Re: [PATCH] md: Track raid5/6 statistics

Jody McIntyre <scjody@xxxxxxx> · Mon, 11 May 2009 09:36:03 -0400

On Thu, May 07, 2009 at 09:30:33AM -0700, Dan Williams wrote:

> It would be nice if the kernel could auto-tune stripe_cache_size, but
> I think modifying it in a reactive fashion may do more harm than good.
>  The times when we want write-out to be faster are usually the times
> when the system has too much dirty memory lying around so there is no
> room to increase the cache.  If we are under utilizing the stripe
> cache then there is a good chance the memory could be put to better
> use in the page cache, but then we are putting ourselves in a
> compromised state when a write burst appears.

Yes - it's really too bad that we have this tunable, but I can't think
of a good way to get rid of it.  In some customer issues I've seen,
performance really suffers when the array is out of stripes - enough to
make single IOs take _minutes_ in the worst cases.  This is especially
easy to reproduce during a resync or rebuild, for obvious reasons.

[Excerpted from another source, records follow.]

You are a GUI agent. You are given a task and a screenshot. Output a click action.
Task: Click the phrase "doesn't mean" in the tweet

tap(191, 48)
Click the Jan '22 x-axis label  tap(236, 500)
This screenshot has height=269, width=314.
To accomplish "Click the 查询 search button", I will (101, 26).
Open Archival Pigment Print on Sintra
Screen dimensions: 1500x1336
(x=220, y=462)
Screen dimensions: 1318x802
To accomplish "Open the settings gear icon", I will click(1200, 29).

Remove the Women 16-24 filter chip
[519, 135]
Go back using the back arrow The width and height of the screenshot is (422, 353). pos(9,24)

On a related note, there seems to be some confusion surrounding how much
memory is used by the stripe cache.  I've seen users who believed the
value was in kilobytes of memory, whereas the truth is a bit more
complicated.  We could add a stripe_cache_kb entry (writeable even) to
make this clearer, and/or improve Documentation/md.txt.  Also, we
helpfully print the amount allocated when the array is first run():

		printk(KERN_INFO "raid5: allocated %dkB for %s\n",
			memory, mdname(mddev));

but we don't ever provide an update when it changes.  I don't think we
want to printk() every time someone changes the sysfs tunable though -
perhaps we should get rid of the message in run()?

> In the end I agree that having some kind of out_of_stripes
> notification would be useful.  However, I think it would make more
> sense to implement it as a "stripe_cache_active load average".  Then
> for a given workload the operator can see if there are spikes or
> sustained cache saturation.  What do you think?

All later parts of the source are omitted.